On Health Care, Intrade Again Disproves The Wisdom Of Traders, Crowds

Trader FAIL: Healthcare Edition

Can we all agree now that there's not so much wisdom in markets, or crowds?

The Supreme Court's decision to uphold President Barack Obama's health care reform law was surprising at least partly because a financial market had predicted that the opposite would happen, and financial markets can do no wrong. Crowds are wise. Markets are efficient.

Not so much, however, on the prediction market Intrade, where traders earlier this month assigned a nearly 80 percent chance that the Supreme Court would declare unconstitutional the health-care law's mandate that people buy health insurance. That had fallen to about 70 percent just before this morning's ruling, which is still a relatively sure thing.
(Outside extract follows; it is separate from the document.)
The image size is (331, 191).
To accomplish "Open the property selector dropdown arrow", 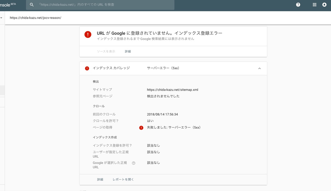I will [x=1, y=18].

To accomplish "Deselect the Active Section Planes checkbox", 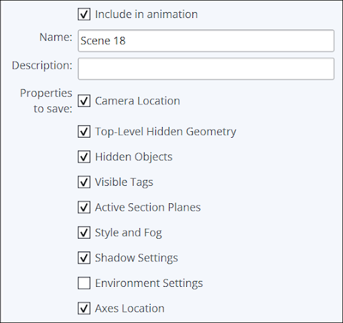I will click(84, 207).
But the individual mandate was of course upheld, meaning a lot of people making bets against it lost some money today. The contract price for betting on a mandate reversal has tumbled 97 percent today on Intrade. The mathematically inclined will note that's not 100 percent, meaning there are still some people out there assigning a very, very tiny chance to the possibility that:

A) we have all spent the past four hours reading the Supreme Court decision incorrectly;

B) the court will decide to revisit its ruling, breaking all historical precedent; or

C) Justice Antonin Scalia will build a time machine to travel back to 2005 and somehow make Harriet Miers the chief justice instead of John Roberts.

Anyway, the important thing is that Intrade's view on the health-care ruling was cited frequently in media coverage leading up to the decision. That helped to create the sense that the individual mandate was almost certainly doomed.

Not everybody was convinced. FiveThirtyEight blogger Nate Silver warned yesterday that Intrade traders were putting too much weight on the oral arguments in the health-care case, which turned out to be true. In fact, Intrade traders were paying too little attention to clues in those same oral arguments that suggested Roberts might uphold the mandate by calling it a tax.

As Joshua Keating of FP Passport points out, traders once again revealed themselves as having no more wisdom than the average schlub about anything. Sort of like the stock market is not always a perfect mechanism for predicting the future -- recall that the Dow Jones Industrial Average hit its all-time high just two months before the Great Recession began.

And Intrade specifically has gotten many, many calls wrong, Barry Ritholtz reminds us, from Howard Dean's primary loss to Michael Jackson's trial results.

Intrade is a useful guide to conventional wisdom, which in this case was also dead wrong. But hopefully more people will eventually realize it offers no special insight just because it's a market. That goes for you, too, supporters of President Obama, whose re-election odds today on Intrade are at 54 percent.